The terms of the deal include a significant share position in Exclusive UK for VADition co-founders Neil Ledger and Ian Morris who will become joint CEOs of the merged UK business operations. VADition joins Arc Technology as the second acquisition by the European-focused group.

“The way Exclusive works is as a very decentralised organisation,” explains Olivier Breittmayer, CEO of Exclusive Networks Group. “It is much more a partnership and they [Neil and Ian] are a big shareholder now of Exclusive UK; it is really them that will continue to develop the business.”

“What it gives us is the opportunity for pan European expansion,” explains Ledger. “It gives us a far bigger reach and gives us an opportunity to cross sell…When [vendors] come in from the US, they are looking for pan-European. We have been trading well, but this is the opportunity to go on the next journey with Exclusive.”

VADition has experienced tremendous growth over the last four years, achieving annual revenues in excess of £30m, expanding into continental Europe with the launch of its Benelux operations and being acclaimed as the third fastest growing private UK company in The Sunday Times Fast Track 100 league table for 2010.

Even with rapid growth, Ledger admits that the deal, “… enables us to realise some value now and build value for the future; obviously we put some shares into Exclusive UK so it enables us another throw of the dice by moving forward with them. It gives us a much bigger reach as you can only do so much in the UK.”

VADition’s Hampshire-based operations will now become the Group’s 24/7 service and support centre for Europe, and when combined with Exclusive’s existing Chesterfield business, will significantly increase the Company’s national footprint and reach across the UK. Breittmayer feels that there are some competitive vendor issues across the combined portfolio, and that it will be at least a year before any rationalisation of the UK business might take place. The CEO also ruled out any further UK acquisitions any time soon.

IT Channel expert Keith Humphreys, from analyst firm euroLAN views it as a good deal for both sides, but adds: “Pan European is a good pitch for vendors but the reality is unless you have a centralised logistics operation, it doesn’t add that much to the table.”

Humphreys looks at the deal as recognition that consolidation is coming both on the vendor and disti side: “Neil and Ian have been in this game long enough to see the signs.” Humphreys also highlights the fact that the Group’s NOC will now be in the UK, making VADition a critical element of the long term Exclusive trajectory. “It will be interesting to see how the group moves into cloud and managed services and I suspect that...VADition will be driving much of this area.” He adds.

Channel Pro comment

If you ask selection of channel partners about VADition many might tell you it’s a “good company that understands distribution!” Some might even share the odd tale of slightly risqué antics. However, there is only so far a specialist distributor can go and in the scheme of things. For all its innovation, VADition is still a relative minnow compared to the top table.

A few VADition channel partners might worry they are about to be swamped by a horde of new rivals from the existing Exclusive UK and Arc Technology community. That is unlikely. Even though the flag might have changed, the reality is that this is still VADition in all but name and reach – maybe a 2.0 version with a European bus pass and aspiration toward the cloud.

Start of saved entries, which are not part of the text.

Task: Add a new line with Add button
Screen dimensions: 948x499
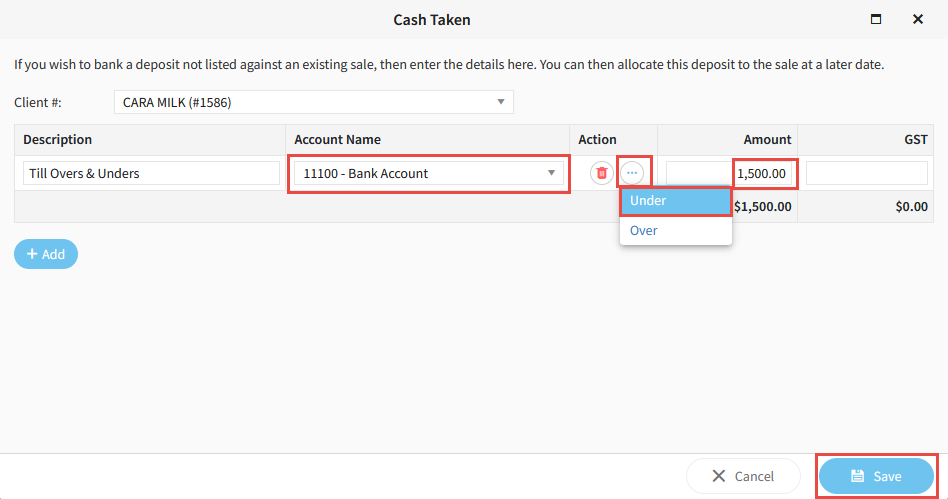Action: (x=46, y=254)
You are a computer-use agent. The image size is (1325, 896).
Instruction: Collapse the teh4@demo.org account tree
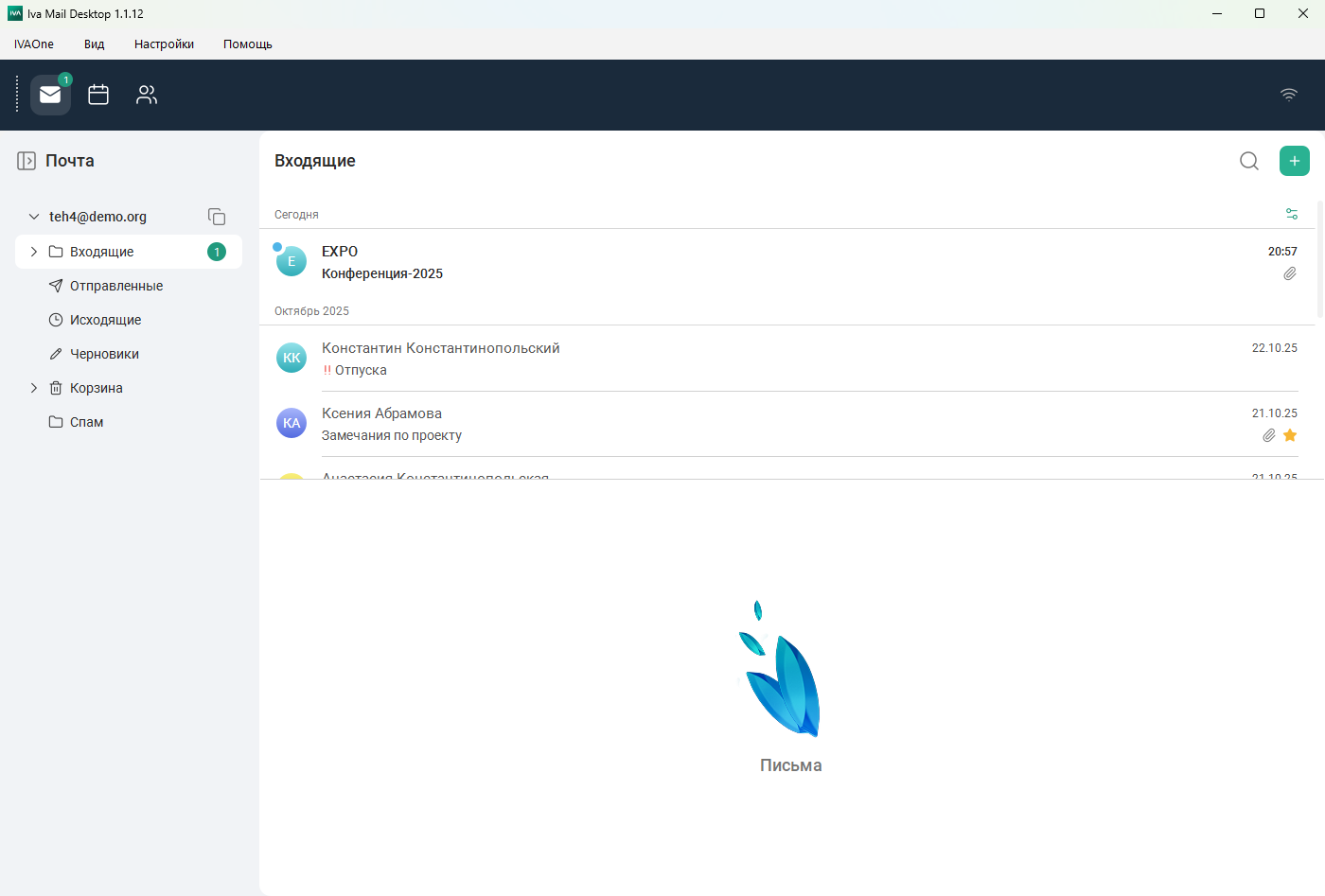click(x=34, y=217)
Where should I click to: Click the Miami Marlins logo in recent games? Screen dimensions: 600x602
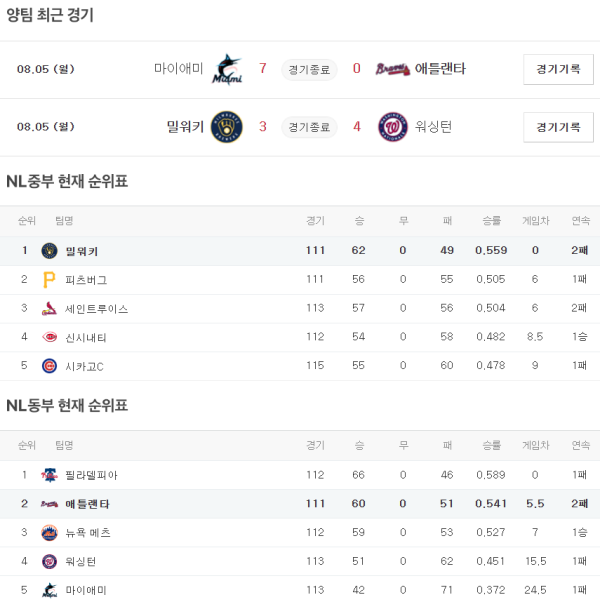(x=228, y=70)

In the UK, VADition has built a good business in just four years. More impressive if you consider the economic climate. Some might suggest that the “European expansion” rationale for selling up is a bit of a smokescreen. VADition is now effectively Exclusive’s UK outpost, it can’t go out and directly compete against other Exclusive regional structures to generate European profits. But maybe that expansion will come from cloud services delivered from the UK. A betting man might guess that the terms of the deal would see Exclusive UK getting a fair chunk of any pan-European cloud deals that are served up from its datacentre. Although that theory is pure conjecture it makes a lot of sense.

Either way, Exclusive UK just became one of the 'the ones to watch' in the speciality value added IT distribution space.